Annette, I am not describing contracts made between physicians and patients regarding their treatment. What I am calling a turkey file (a term used only in the northeast?) is a file of index cards kept hidden at the ED desk. Each card contains a patients name and a very brief chronology of that patient's visits to the ED, e.g.

12/08/01 back pain demerol 125 IM, Percocet #5
02/10/02 back pain Toradol 60 IM, left AMA
03/15/04 shoulder pain morphine 2 mg, did not f/u

Patients have no idea that such a file exists.

The physicians in my ED have varied approaches to using the file.
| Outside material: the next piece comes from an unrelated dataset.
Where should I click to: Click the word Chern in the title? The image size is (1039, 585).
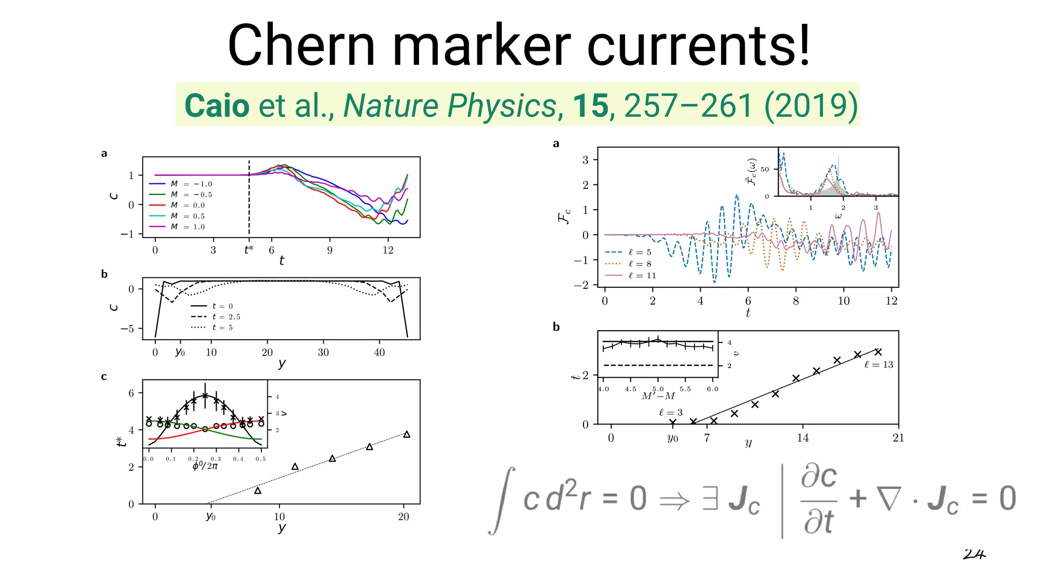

Some will pore over the file, looking for psuedonyms, relatives, and friends of the patient. Others do not even check the file, stating that such information will not affect managment.

I am a paramedic now, working in a 30k visit/year ED, as well as on the ambulance. In many areas of medicine, I feel I have an idea of how I would procede if/when I become a physician. Treating the suspected "drug-seeker" is not one of those areas! I am interested in all thoughts on this matter.

By the by, I hate the term "drug-seeker." I feel it lacks any precise definition, is pejorative, and is conflates many factors.

Interestingly, we are undertaking a huge renovation of the ED to comply with HIPPA, but the T-file stays!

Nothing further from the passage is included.